(Stored records)
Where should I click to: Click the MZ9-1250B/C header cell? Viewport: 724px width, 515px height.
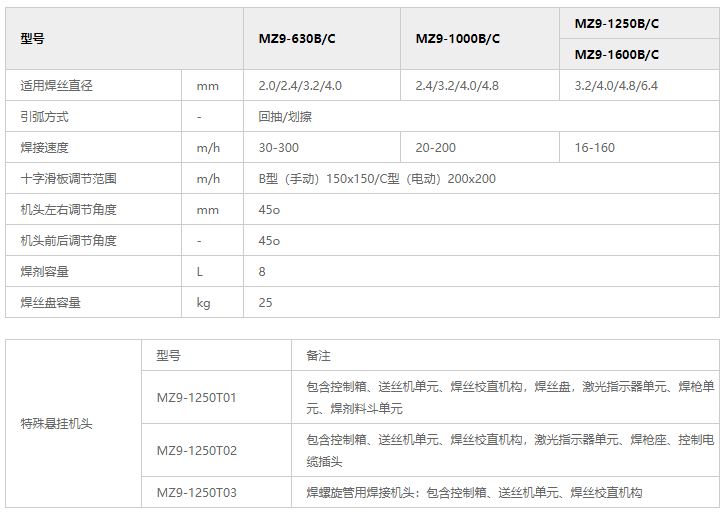click(616, 23)
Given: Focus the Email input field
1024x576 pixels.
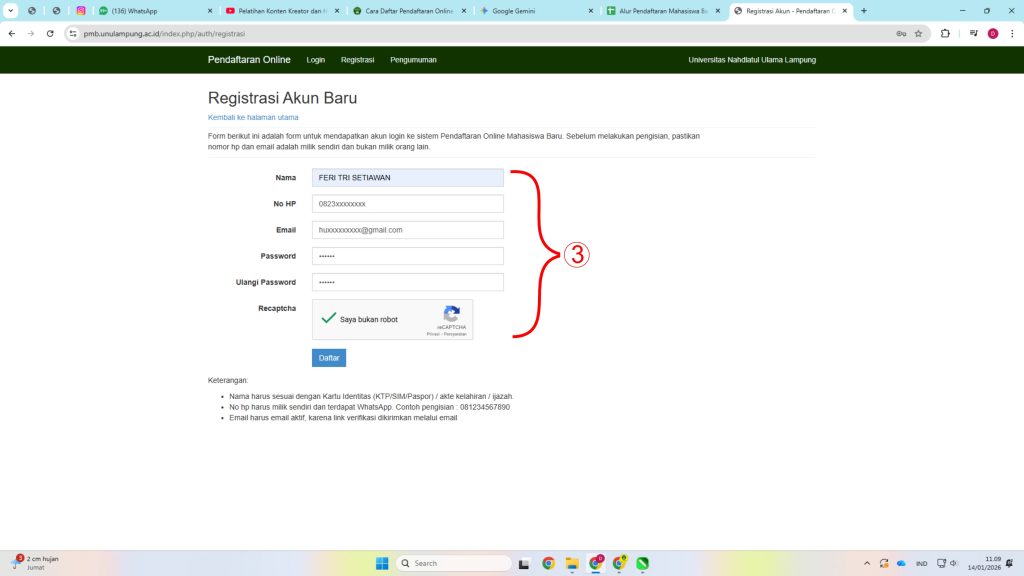Looking at the screenshot, I should [407, 230].
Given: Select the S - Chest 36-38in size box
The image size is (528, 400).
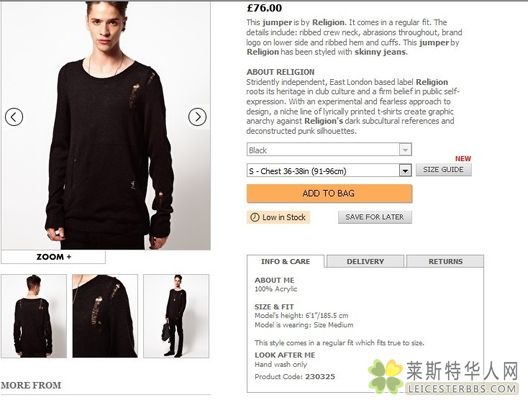Looking at the screenshot, I should tap(329, 171).
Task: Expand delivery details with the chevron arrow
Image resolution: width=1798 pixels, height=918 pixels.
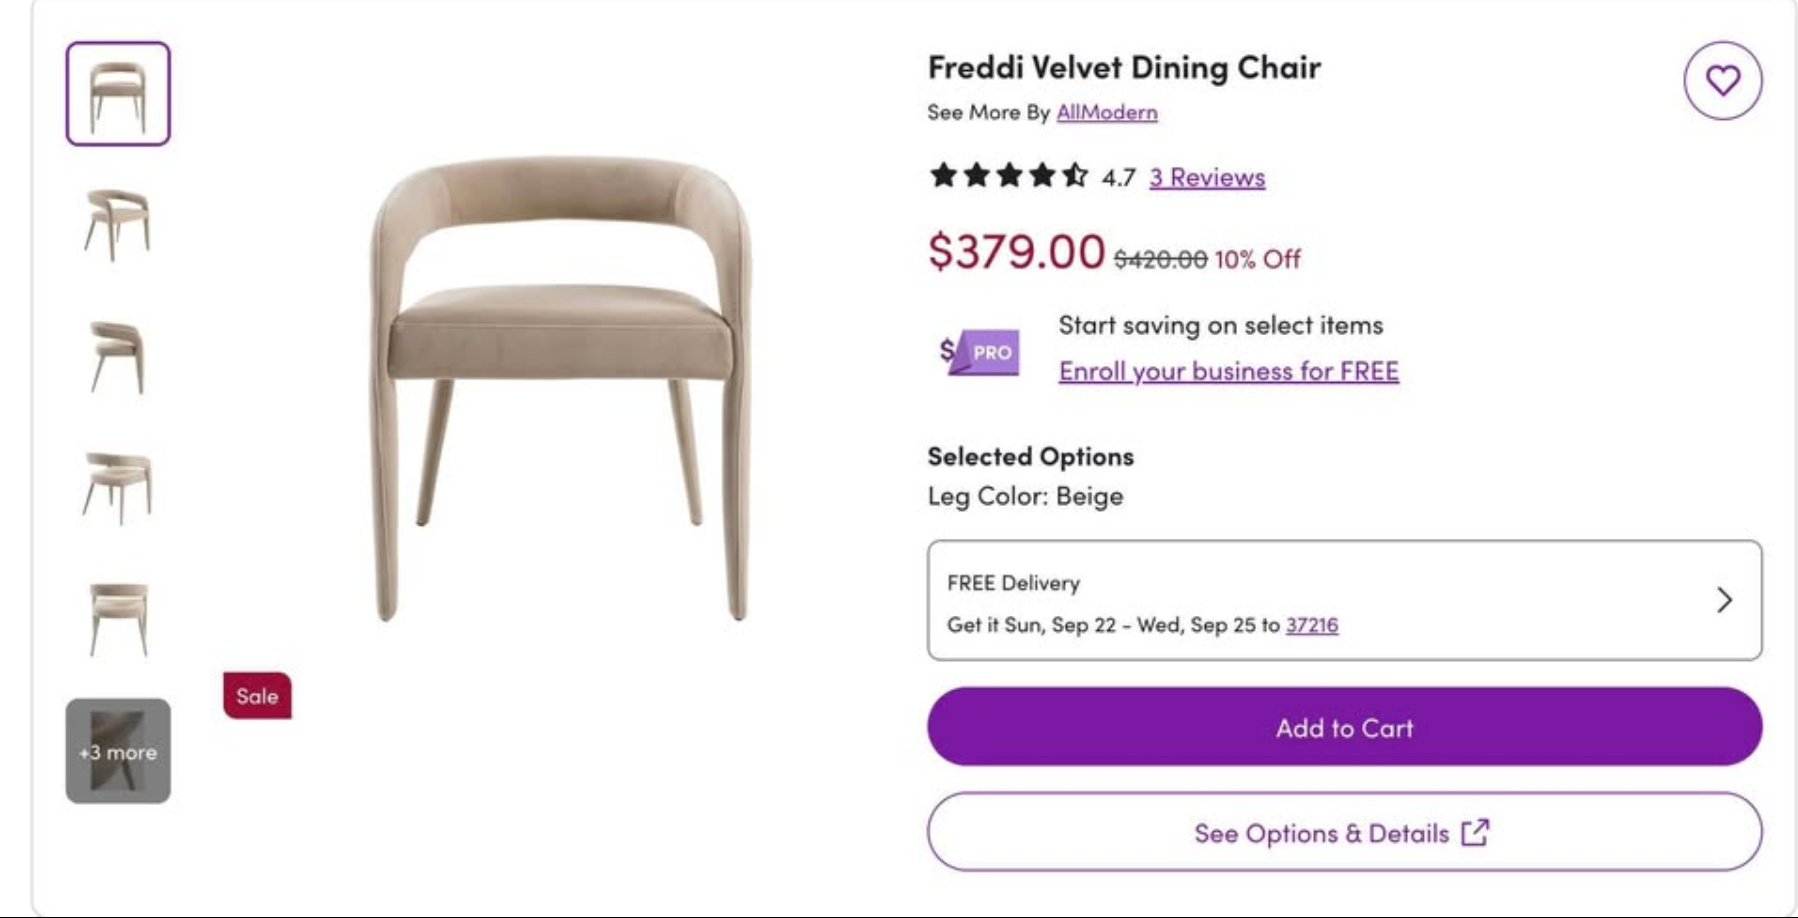Action: 1724,600
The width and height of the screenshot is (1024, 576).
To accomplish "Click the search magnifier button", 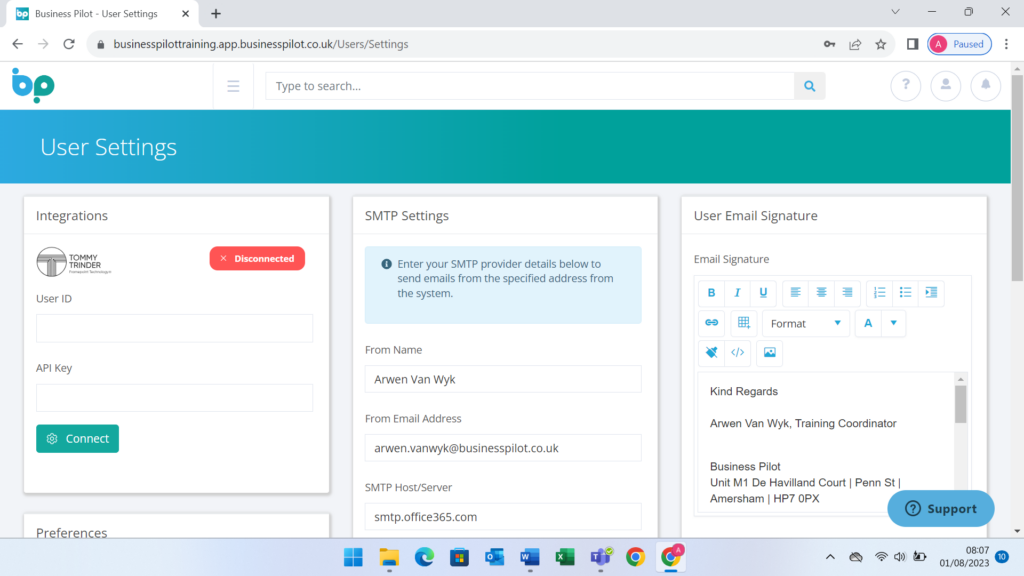I will coord(810,86).
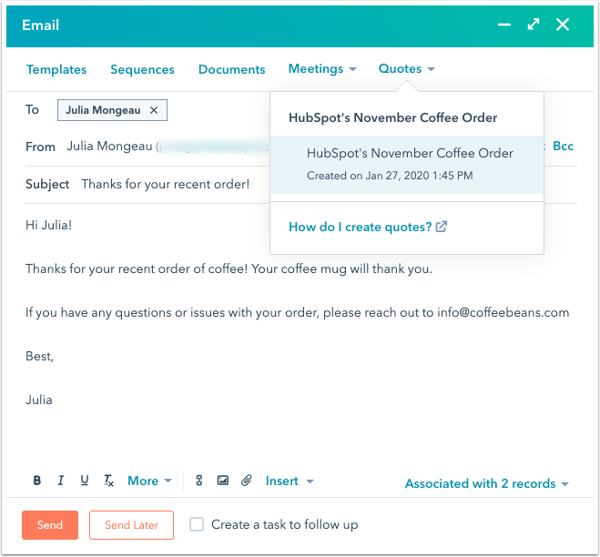Click the personalization token icon

(x=199, y=481)
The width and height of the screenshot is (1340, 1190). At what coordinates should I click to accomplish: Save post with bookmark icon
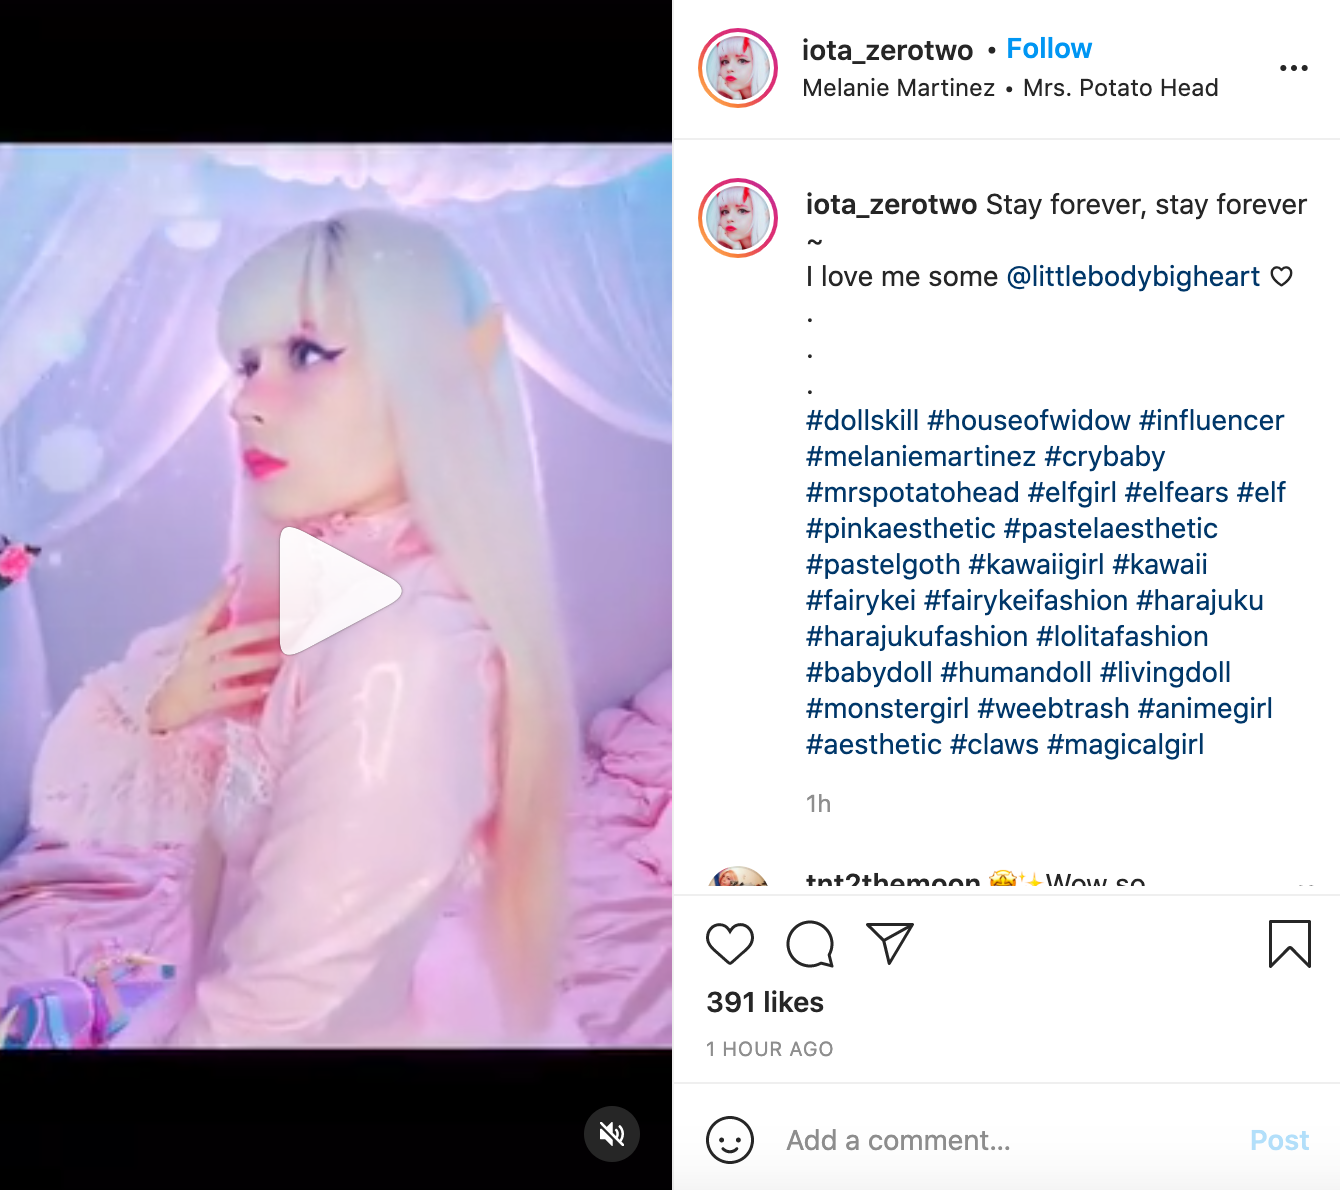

● EXERCISE BRIEF:
Copy out every line of the entries where the string "Given" shows up.

● TASK SOLUTION:
Given: Focus the Email input field
Given: Select the S - Chest 36-38in size box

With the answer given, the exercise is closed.